[Stored data]

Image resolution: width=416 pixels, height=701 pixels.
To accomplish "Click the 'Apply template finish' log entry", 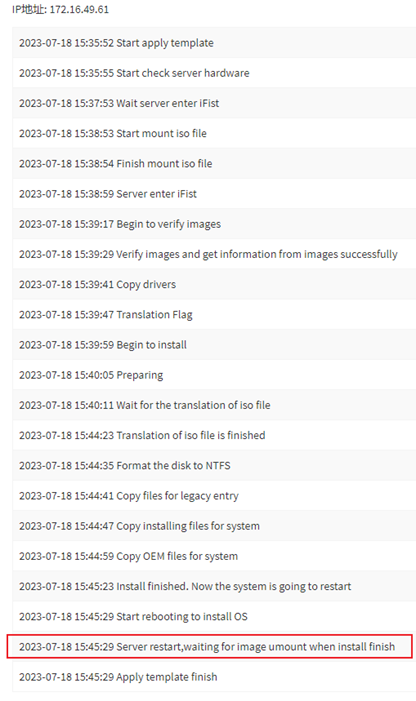I will coord(214,677).
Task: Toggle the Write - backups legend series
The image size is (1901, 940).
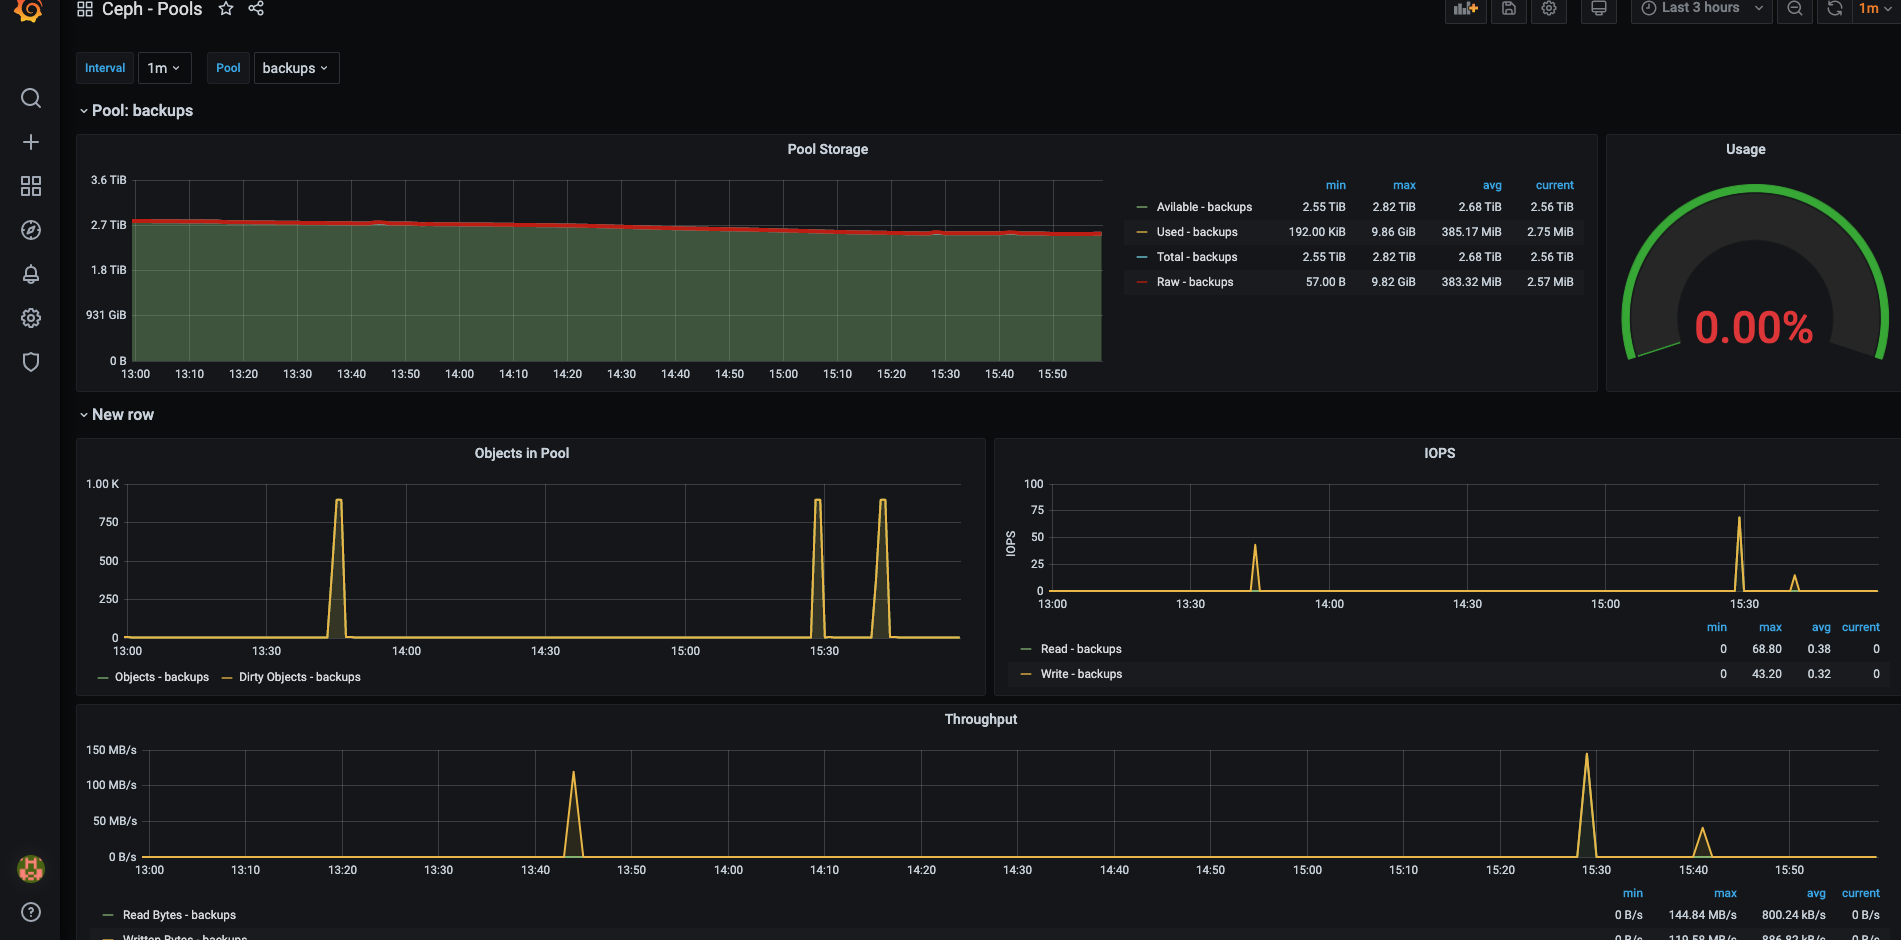Action: (x=1081, y=674)
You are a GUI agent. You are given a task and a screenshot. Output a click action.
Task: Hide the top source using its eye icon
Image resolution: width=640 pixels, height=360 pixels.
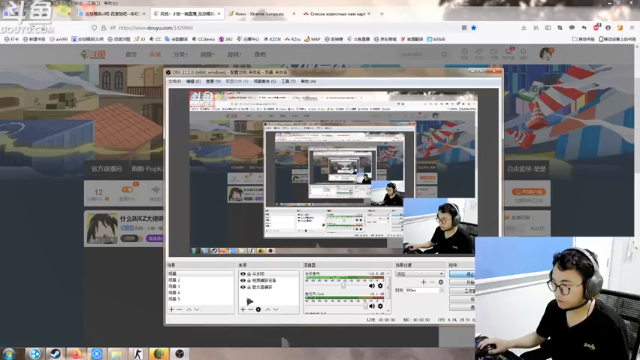pos(243,274)
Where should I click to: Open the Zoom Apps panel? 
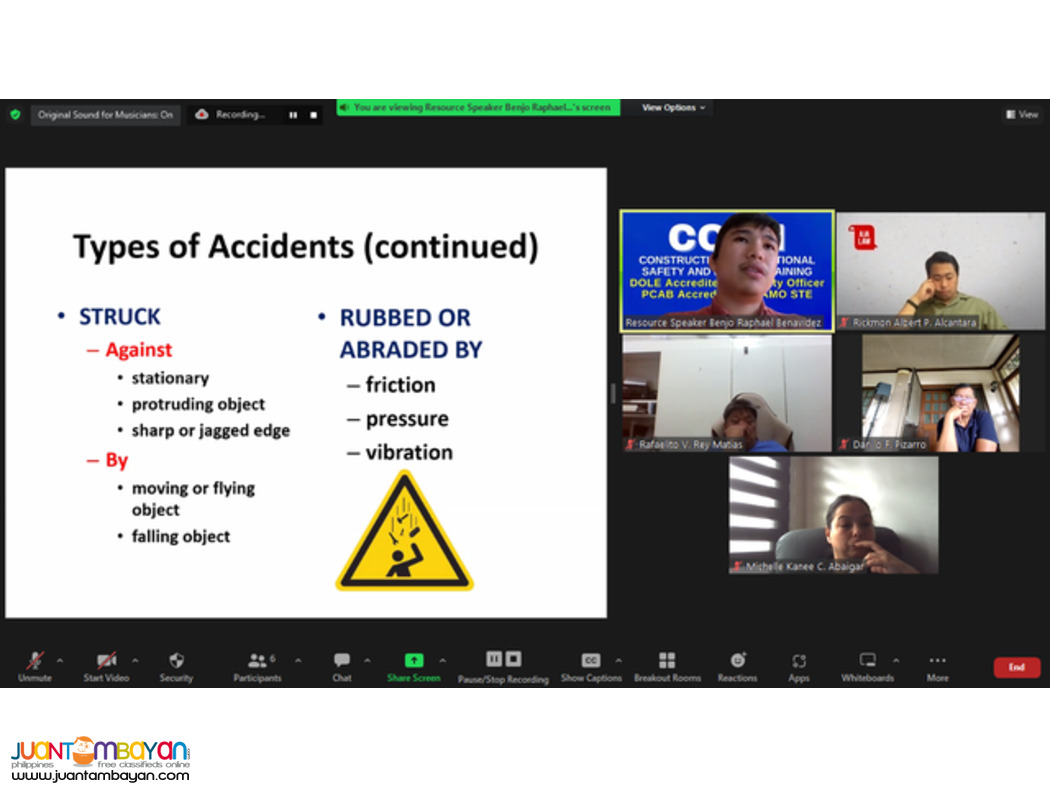[798, 660]
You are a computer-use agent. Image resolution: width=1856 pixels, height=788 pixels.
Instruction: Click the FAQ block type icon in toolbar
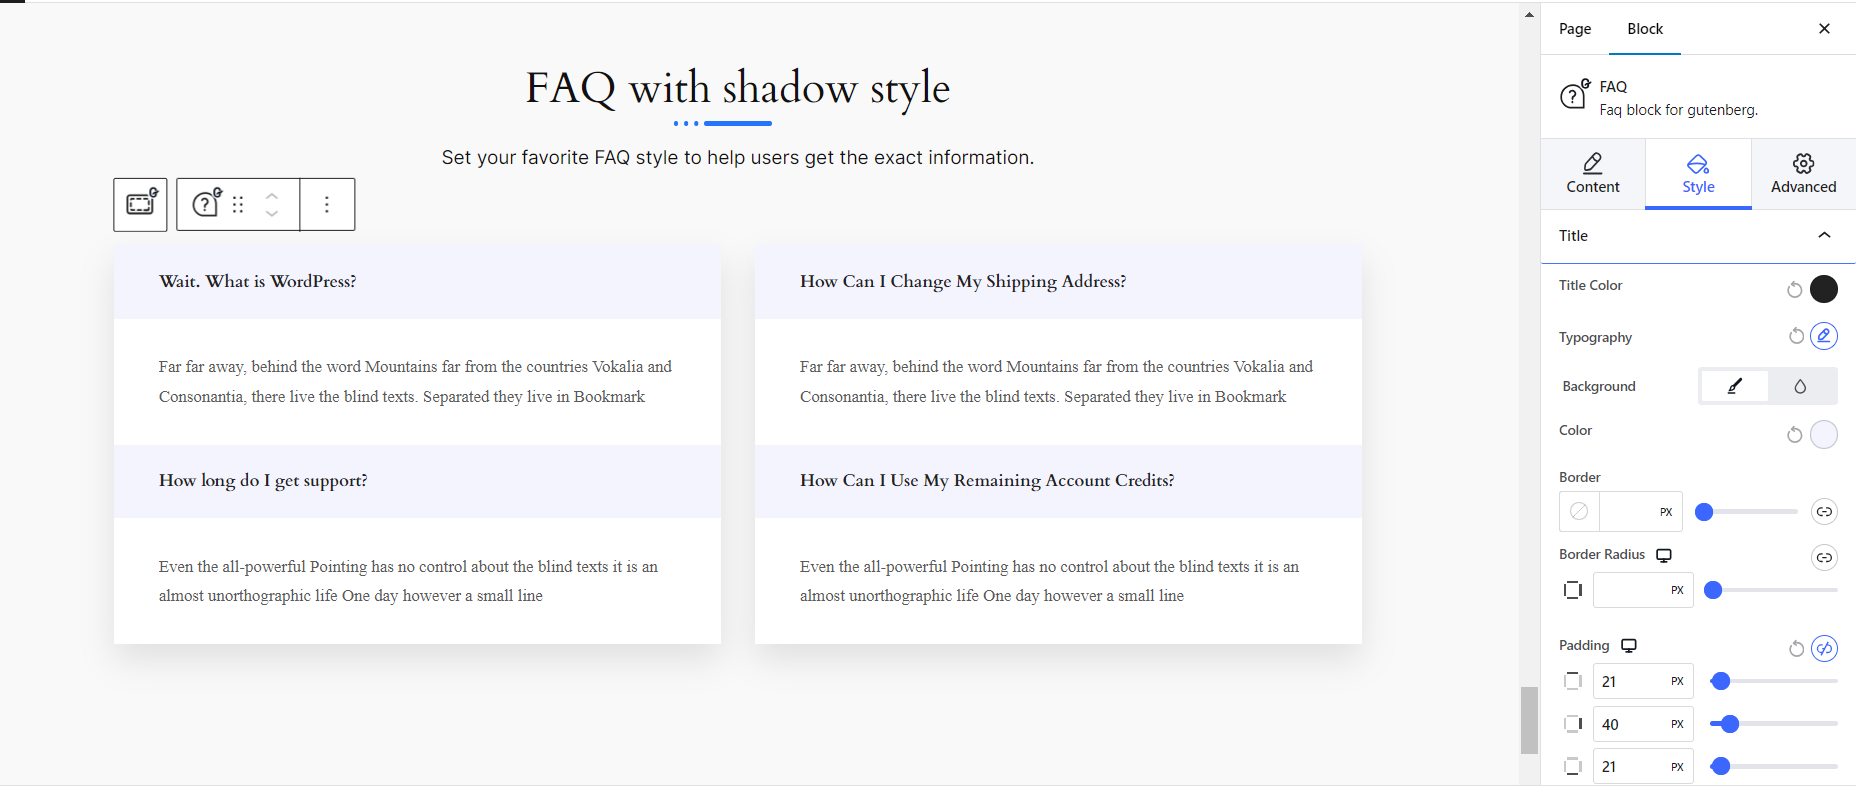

PROBLEM TO SOLVE:
Write the number of data lines with "agent", nothing else.

RESULT:
2